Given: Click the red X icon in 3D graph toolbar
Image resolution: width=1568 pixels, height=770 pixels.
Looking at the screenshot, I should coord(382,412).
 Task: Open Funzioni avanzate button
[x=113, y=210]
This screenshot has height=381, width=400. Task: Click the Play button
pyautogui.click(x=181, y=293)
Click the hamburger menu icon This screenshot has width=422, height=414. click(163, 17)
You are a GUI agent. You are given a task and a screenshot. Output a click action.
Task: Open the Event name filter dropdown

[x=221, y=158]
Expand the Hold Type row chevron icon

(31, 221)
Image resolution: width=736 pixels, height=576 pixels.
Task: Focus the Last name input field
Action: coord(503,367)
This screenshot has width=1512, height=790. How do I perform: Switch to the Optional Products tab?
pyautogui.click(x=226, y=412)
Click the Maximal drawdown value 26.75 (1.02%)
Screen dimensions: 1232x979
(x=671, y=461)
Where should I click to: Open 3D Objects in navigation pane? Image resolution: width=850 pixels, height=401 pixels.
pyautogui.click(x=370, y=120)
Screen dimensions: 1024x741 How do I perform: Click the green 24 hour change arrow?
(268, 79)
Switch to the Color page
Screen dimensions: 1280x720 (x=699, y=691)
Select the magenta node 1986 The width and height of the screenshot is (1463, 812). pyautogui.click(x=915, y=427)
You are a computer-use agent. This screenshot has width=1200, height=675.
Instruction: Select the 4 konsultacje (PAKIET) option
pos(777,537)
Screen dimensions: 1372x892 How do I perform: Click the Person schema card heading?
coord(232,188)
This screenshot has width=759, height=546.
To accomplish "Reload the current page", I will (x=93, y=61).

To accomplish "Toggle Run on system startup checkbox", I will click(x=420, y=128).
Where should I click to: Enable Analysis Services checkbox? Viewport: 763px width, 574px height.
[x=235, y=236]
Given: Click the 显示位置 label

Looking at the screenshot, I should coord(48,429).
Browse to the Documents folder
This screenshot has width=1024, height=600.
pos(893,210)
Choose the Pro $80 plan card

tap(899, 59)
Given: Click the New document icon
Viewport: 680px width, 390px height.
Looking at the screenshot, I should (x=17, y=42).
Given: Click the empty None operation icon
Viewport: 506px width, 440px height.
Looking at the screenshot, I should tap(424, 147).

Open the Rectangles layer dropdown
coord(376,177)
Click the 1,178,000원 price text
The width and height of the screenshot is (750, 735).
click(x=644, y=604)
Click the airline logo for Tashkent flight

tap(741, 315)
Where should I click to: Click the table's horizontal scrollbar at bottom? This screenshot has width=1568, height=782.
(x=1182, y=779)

******************************

Exact copies of the lines from the one holding "Click the airline logo for Tashkent flight" through the last line above, and only those, make up the answer.

Exercise solution:
Click the airline logo for Tashkent flight

tap(741, 315)
Where should I click to: Click the table's horizontal scrollbar at bottom? This screenshot has width=1568, height=782.
(x=1182, y=779)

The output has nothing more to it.